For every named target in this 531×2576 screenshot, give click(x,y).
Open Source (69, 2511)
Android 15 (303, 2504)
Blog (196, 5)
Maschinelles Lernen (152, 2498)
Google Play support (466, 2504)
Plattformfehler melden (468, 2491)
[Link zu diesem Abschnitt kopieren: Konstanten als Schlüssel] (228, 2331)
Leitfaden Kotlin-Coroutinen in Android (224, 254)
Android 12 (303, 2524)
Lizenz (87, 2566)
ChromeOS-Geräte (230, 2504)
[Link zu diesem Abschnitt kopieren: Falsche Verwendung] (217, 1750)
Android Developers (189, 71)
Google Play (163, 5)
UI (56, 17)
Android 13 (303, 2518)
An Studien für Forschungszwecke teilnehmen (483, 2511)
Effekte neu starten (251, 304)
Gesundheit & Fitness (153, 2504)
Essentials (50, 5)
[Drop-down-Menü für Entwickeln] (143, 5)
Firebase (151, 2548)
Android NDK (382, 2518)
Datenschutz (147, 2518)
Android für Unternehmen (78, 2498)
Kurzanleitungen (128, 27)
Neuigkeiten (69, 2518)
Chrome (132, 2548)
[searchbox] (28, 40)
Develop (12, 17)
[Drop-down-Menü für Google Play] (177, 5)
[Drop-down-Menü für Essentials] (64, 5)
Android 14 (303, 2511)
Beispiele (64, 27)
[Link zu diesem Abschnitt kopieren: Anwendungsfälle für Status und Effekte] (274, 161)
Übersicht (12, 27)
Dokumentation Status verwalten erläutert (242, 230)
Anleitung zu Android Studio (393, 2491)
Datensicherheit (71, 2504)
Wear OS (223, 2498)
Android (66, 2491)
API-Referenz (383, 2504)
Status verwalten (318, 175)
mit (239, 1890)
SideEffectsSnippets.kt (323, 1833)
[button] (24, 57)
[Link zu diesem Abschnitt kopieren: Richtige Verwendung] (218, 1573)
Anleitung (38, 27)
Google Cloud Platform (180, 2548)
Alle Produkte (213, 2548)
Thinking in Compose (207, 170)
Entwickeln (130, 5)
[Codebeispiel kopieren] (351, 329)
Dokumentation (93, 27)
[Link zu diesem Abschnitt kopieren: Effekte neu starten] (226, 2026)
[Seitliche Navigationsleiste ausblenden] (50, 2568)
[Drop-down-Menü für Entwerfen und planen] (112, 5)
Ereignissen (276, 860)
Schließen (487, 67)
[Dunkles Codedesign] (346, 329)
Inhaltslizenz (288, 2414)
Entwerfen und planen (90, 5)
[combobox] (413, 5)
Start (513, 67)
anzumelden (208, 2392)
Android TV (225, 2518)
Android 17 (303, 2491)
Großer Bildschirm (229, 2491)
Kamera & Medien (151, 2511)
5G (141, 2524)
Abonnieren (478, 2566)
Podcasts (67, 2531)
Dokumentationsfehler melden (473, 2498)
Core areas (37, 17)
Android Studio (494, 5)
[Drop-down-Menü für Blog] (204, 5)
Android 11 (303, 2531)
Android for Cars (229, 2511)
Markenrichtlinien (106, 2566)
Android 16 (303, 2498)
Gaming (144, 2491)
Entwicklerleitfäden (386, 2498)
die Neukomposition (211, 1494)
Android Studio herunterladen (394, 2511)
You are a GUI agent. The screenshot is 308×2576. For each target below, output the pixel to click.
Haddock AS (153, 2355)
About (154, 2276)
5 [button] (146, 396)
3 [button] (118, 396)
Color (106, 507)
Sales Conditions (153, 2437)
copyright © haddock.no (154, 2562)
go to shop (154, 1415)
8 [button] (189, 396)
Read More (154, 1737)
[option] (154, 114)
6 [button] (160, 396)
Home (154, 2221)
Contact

********************

— The task —
Give the count of lines in the material containing "Effekte". The reply is that number alone.

— Response below —
3